What you are asked to do: When copying the data below, keep only the lines from the one with "This screenshot has height=620, width=1240." through the one with "Given: Click the Depth input field", word for word, and skip the pictures.

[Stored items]
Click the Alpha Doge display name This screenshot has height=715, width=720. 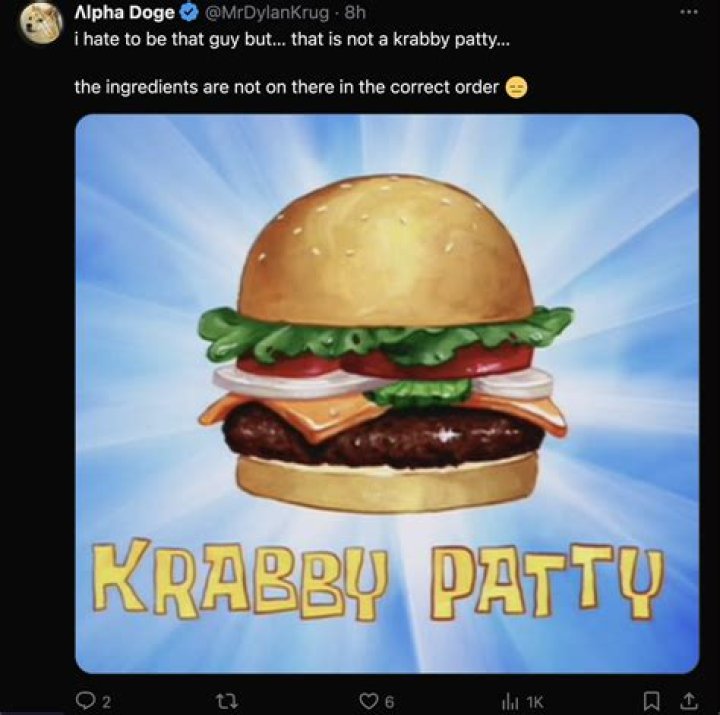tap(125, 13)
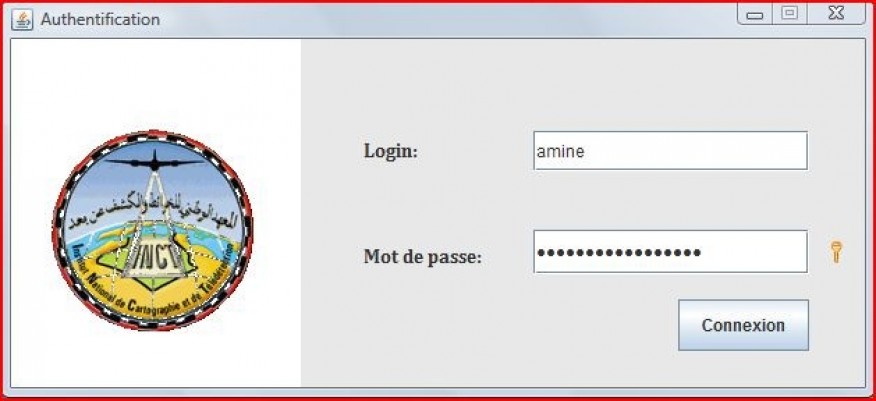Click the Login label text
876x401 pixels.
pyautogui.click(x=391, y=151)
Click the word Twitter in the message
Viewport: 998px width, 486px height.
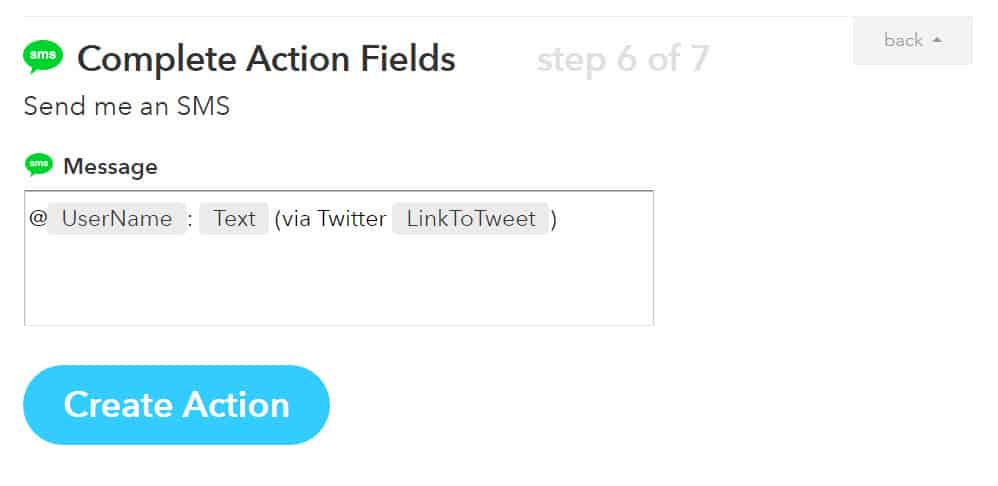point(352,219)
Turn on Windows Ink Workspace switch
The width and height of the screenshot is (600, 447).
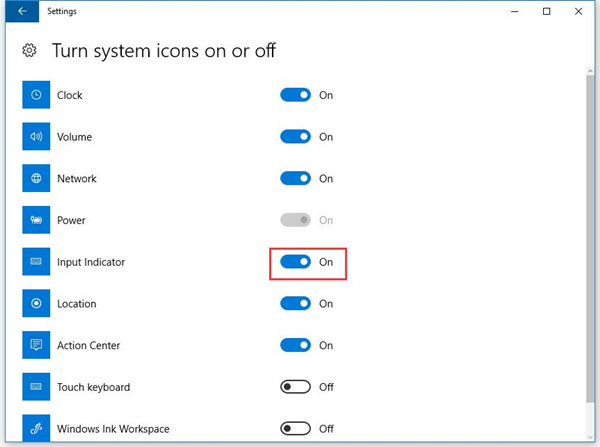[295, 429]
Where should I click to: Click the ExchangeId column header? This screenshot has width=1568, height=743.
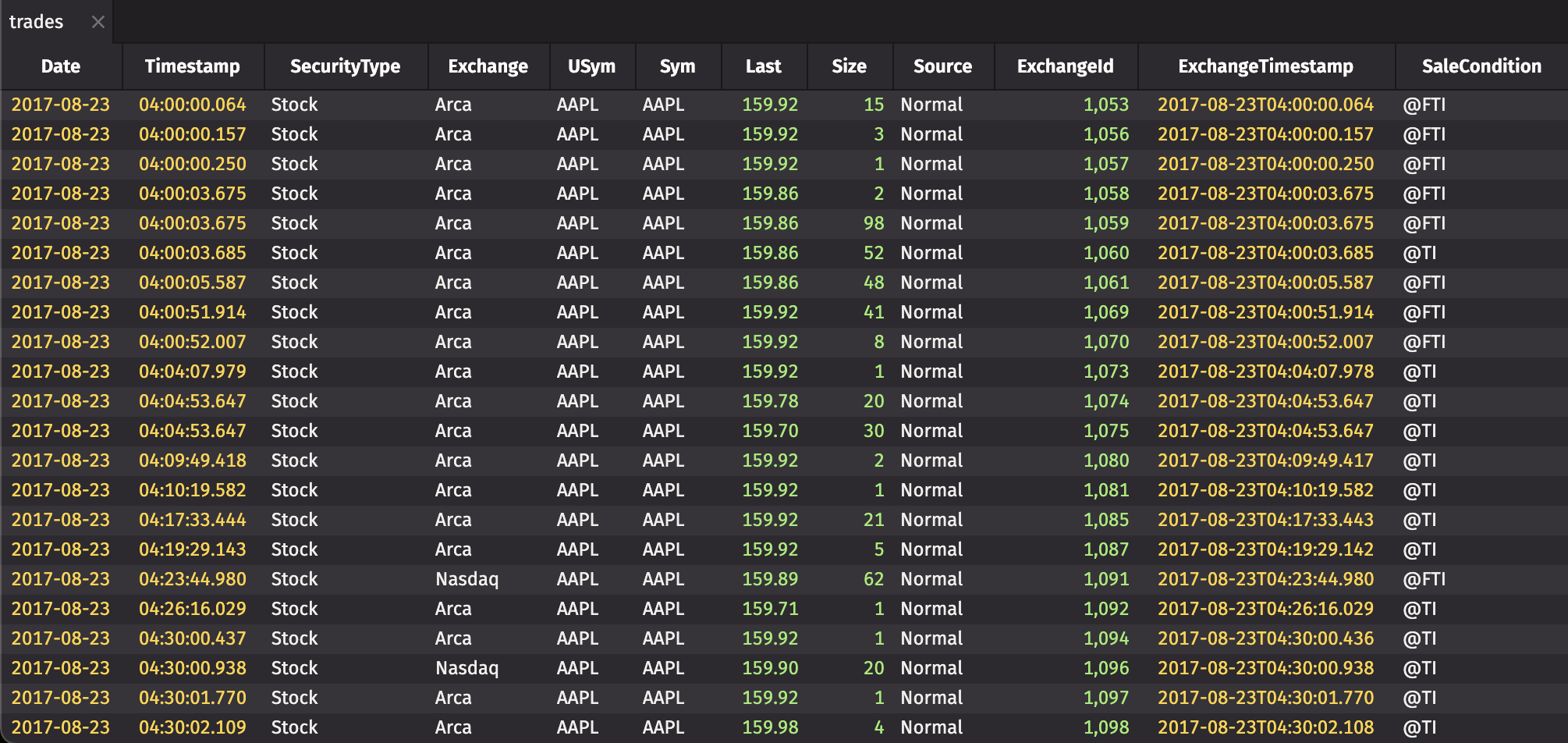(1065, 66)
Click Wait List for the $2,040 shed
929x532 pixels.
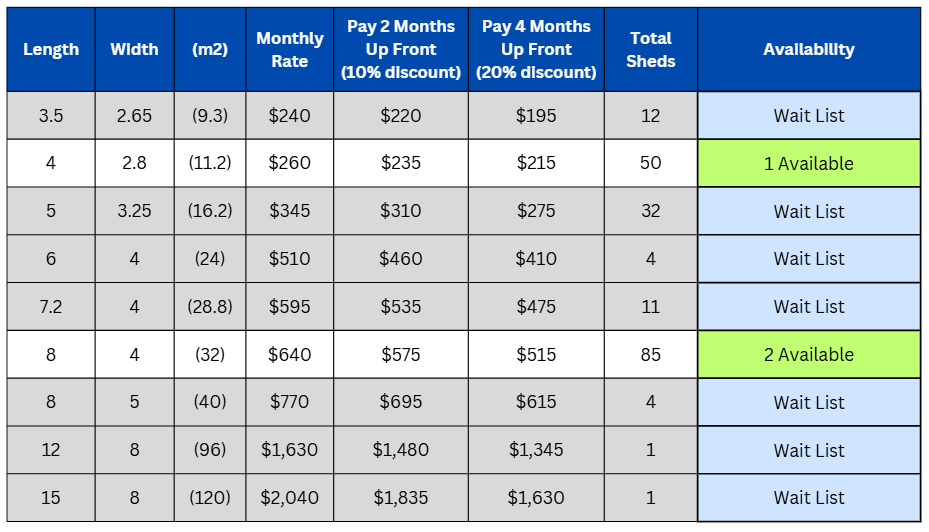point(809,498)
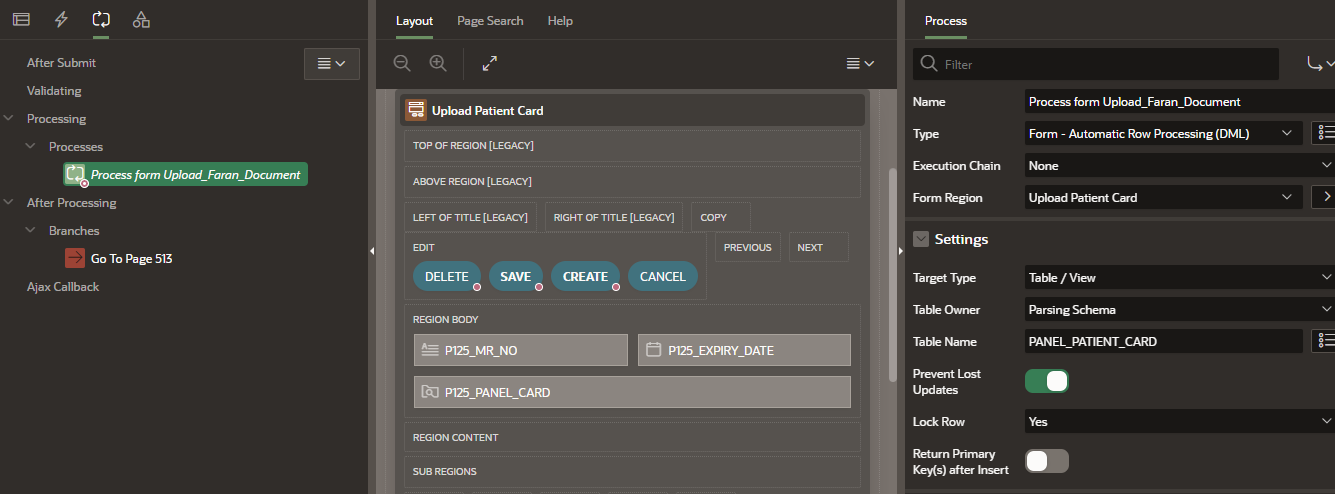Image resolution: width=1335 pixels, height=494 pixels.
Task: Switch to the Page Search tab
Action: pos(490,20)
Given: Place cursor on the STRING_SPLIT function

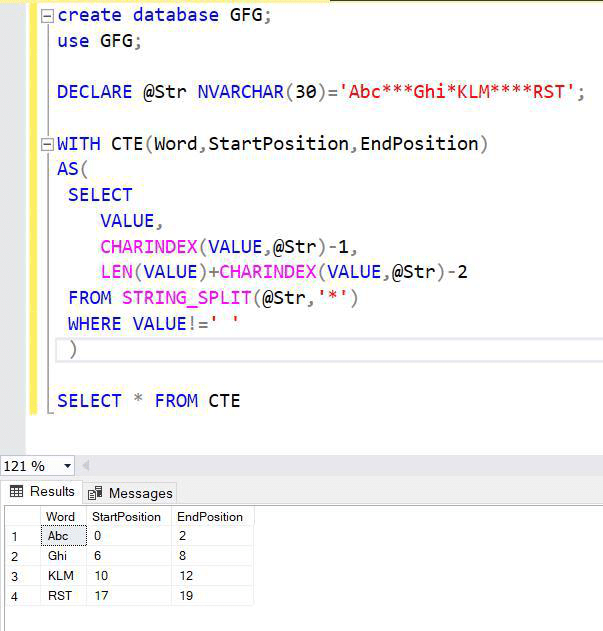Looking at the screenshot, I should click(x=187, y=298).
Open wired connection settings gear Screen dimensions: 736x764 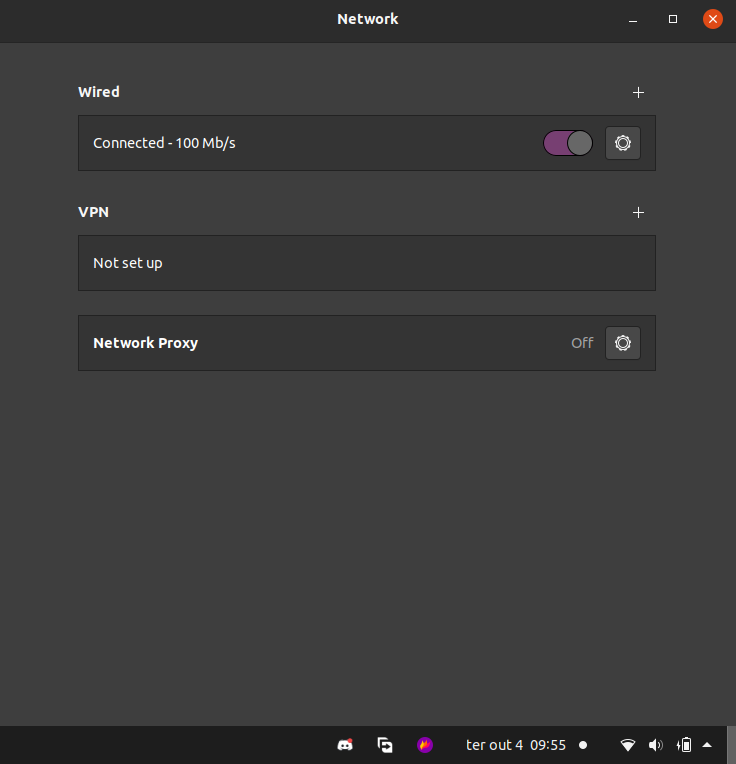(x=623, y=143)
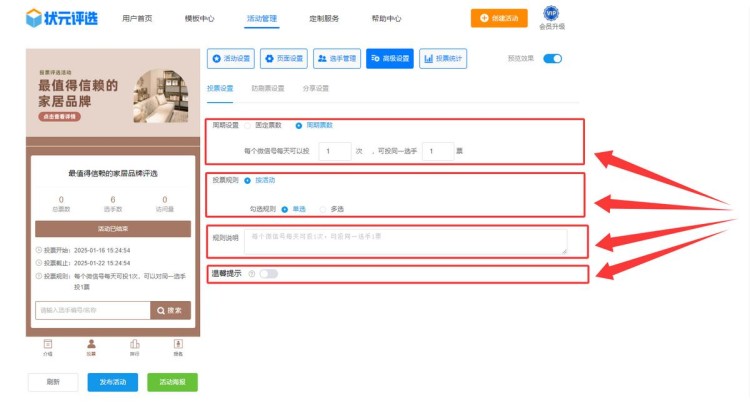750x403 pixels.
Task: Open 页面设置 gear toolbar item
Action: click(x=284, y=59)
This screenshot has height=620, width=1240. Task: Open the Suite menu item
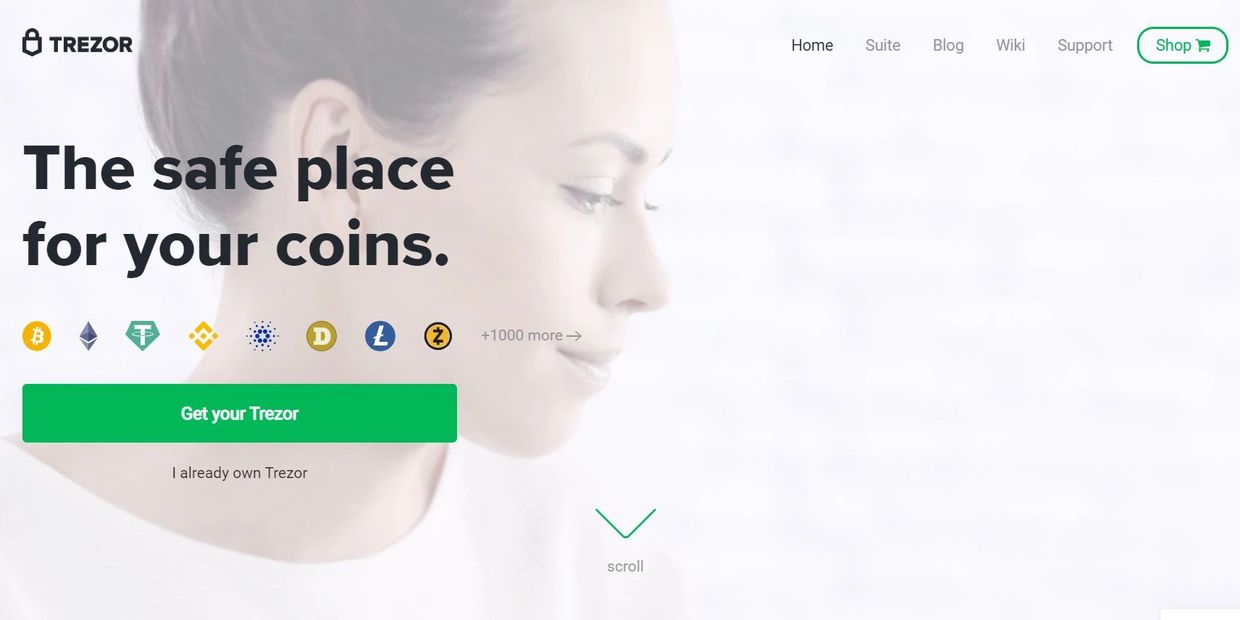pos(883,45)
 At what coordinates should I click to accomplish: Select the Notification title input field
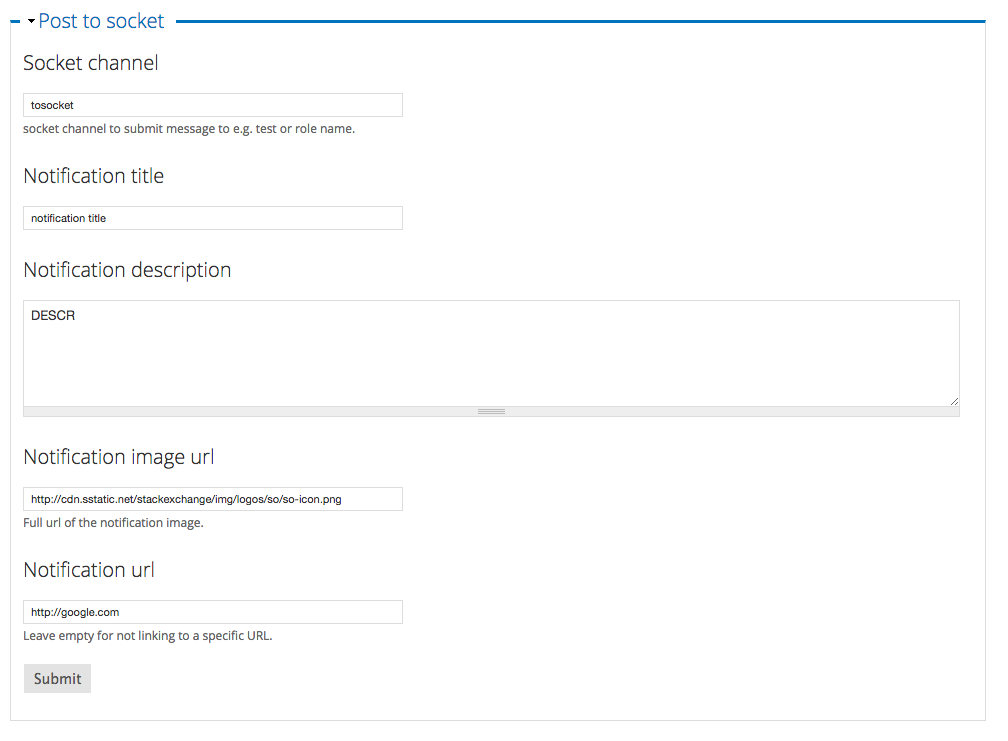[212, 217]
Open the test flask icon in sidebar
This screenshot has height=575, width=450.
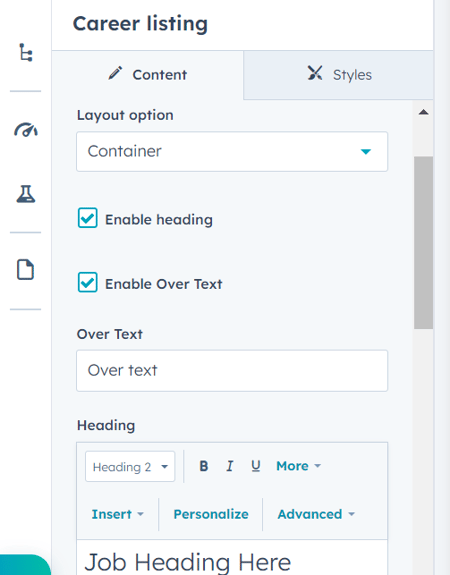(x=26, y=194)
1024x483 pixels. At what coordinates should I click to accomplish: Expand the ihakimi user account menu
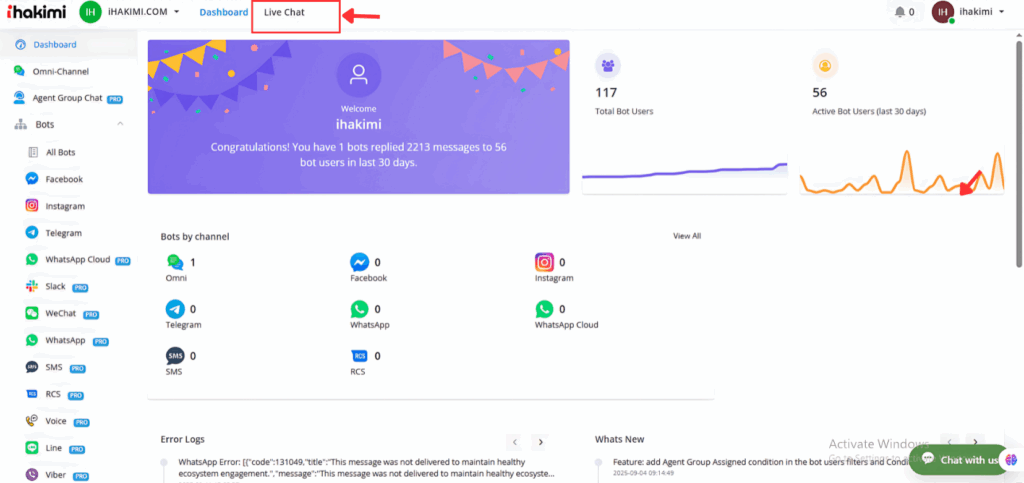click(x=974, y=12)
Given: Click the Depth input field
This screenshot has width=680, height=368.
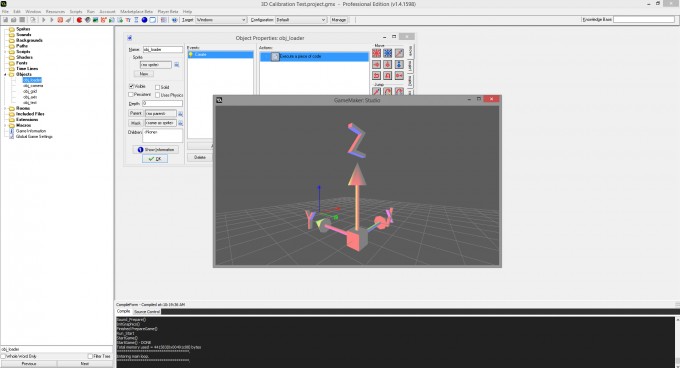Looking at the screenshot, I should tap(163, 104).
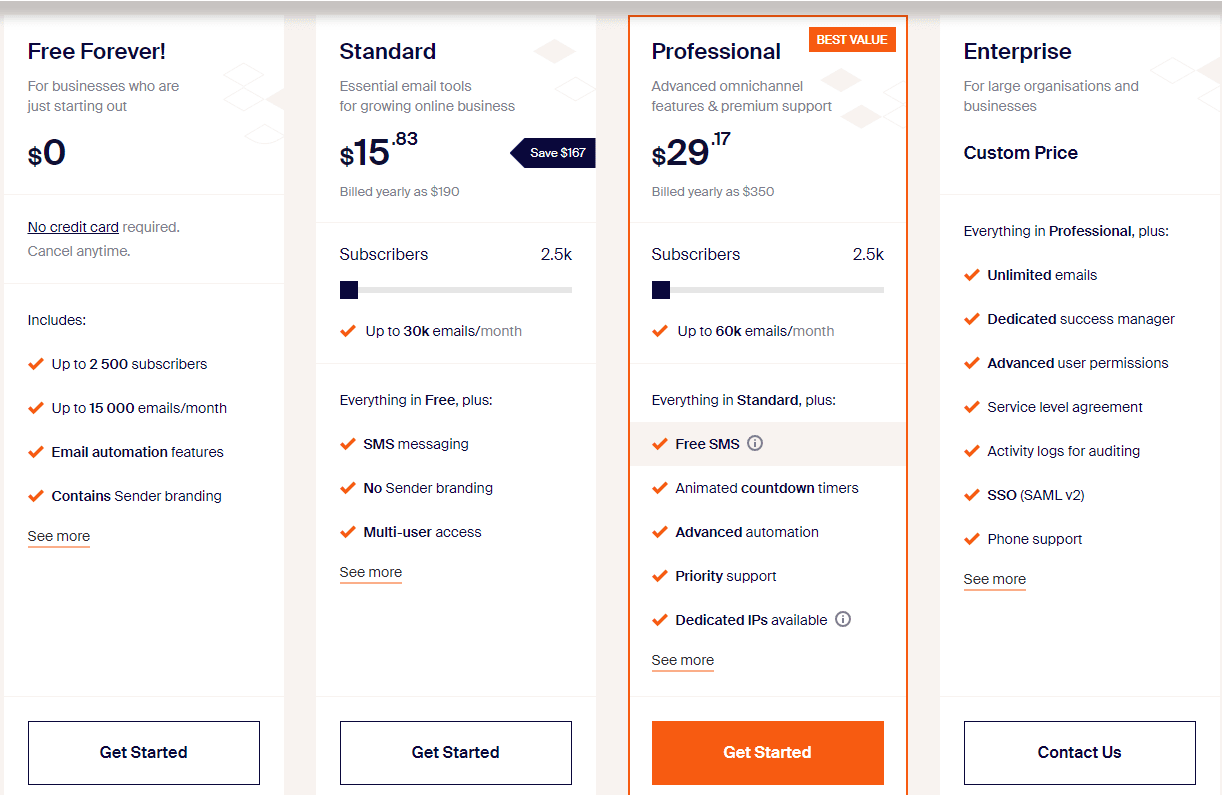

Answer below:
This screenshot has height=620, width=1240. Task: Open the Suite menu item
pos(883,45)
 At what coordinates should I click to accomplish: Select the Notification title input field
[212, 217]
Open the test flask icon in sidebar
This screenshot has height=575, width=450.
(x=26, y=194)
1024x483 pixels. At what coordinates should I click to accomplish: Expand the ihakimi user account menu
click(x=974, y=12)
Given: Click the Depth input field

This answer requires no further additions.